それよりも、ここ1年半程できるだけメアリーの近くにいたせいで体が鈍っている。離れている間に他の生徒会の奴らに出し抜かれたくなくて、朝と夜だけしか訓練していなかったからだ。
その事に気付いたのも、アメリアの事を考えないように訓練を始めたのがきっかけだった。
結局、考えてしまってるわけだから救いようがない。
もうすぐテストだな。アメリアは大丈夫だろうか。勉強ができるタイプでは無かったから…。
******************
3回目の手紙を書いてしまった、その前の返事も来ていないのに。しかも、結局テストが終わっても、その手紙にも返事は来なかった。

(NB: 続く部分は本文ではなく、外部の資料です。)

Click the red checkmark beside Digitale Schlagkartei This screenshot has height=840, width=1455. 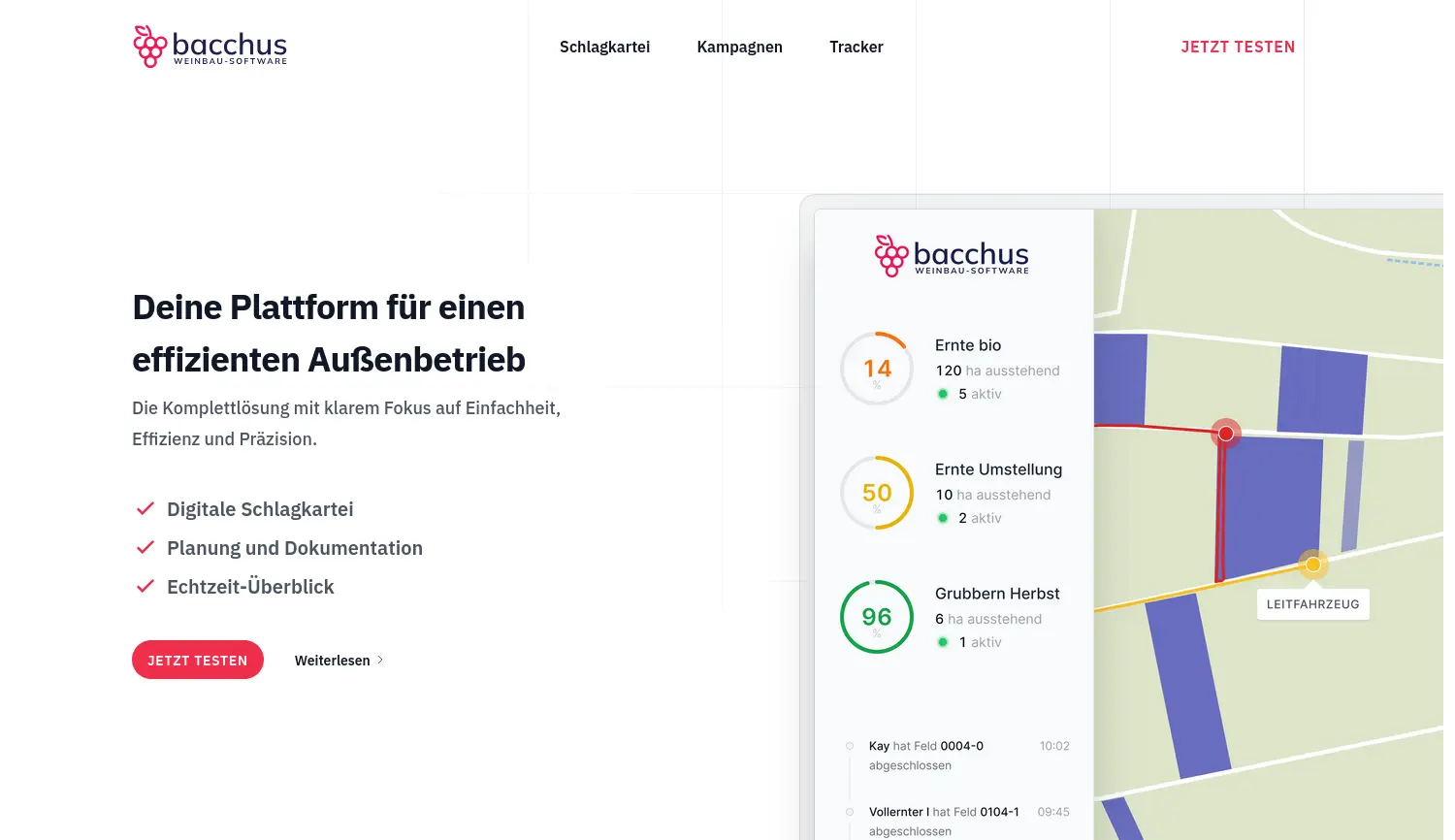click(x=146, y=507)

返事がこない事に苛々する。これだけ気にかけてやってるのに失礼じゃないか?
「ジーク、あのね、今回の休みはジークの領地に遊びに行こうと思うの。2人きりでお買い物したいな…だめ?」
去年も一昨年も、長期の休暇は王都で皆で過ごしていた。前だったら喜んで受け入れたけど、買い物か…正直、めんどくさいな。どうせ、俺が買うんだろ?
「まだ都合が分からないから。殿下達はどうだ?」
「私はジークとがいいんだけどな。」
メアリーがはにかみながら言い、上目遣いの潤んだ瞳で見つめられる。
潤んだ瞳か・・入学式初日のアメリアを思い出して苦い気持ちになる。俺は最低だった。
「都合がついたらね…。」
逃げるようにその場を去る。
気付いたら学園から寮へと続く道へ来ていた。
このすっきりしない心をなんとかしたくて、アメリアに理由を確認したくなってしまったのだ。

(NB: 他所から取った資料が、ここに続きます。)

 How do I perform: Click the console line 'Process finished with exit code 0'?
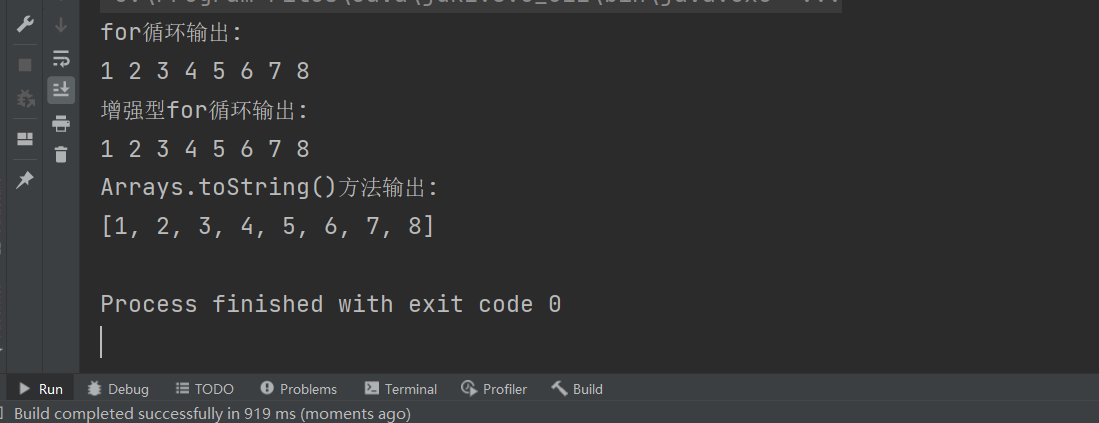click(331, 305)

アメリアが来る。楽しそうにしているうえに、近くに男が2人もいる事に腹が立つ。
「アメリア・・手紙は届いたか?」
「はい。3通届いています。」
「・・・なぜ返事をしない?」
「・・・申し訳ありません。」
「・・・っ!!もういい!!!・・見損なった。時間を取らせて悪かったな。」
吐き捨てるように言ってしまった。
くそ。結局スッキリするどころか胸は重くなる一方だ。アメリアに怒りをぶつけてしまった自分自身に自己嫌悪になる。
訓練場に向かう途中メアリーに会った。
「ジーク!!」
メアリーが笑顔で駆け寄って来る。
「私、今とっても幸せなの」
「・・どうして?」
「ふふ、あのね、……ジークに会えたから。」
最後だけ内緒話するようにメアリーが耳もとで囁き、いたずらっ子のように上目遣いで可愛らしく笑む。
ふ、と思わず笑顔になる。メアリーは出会った頃からこうした可愛らしい言葉や、仕草が多かった。
メアリーが腕に絡んで来る。
だけど、先程のアメリアの事が思い浮かびまた胸が重くなる。
メアリーもジークを逃がさないように一応頑張ってる・・というのを書きたかったです。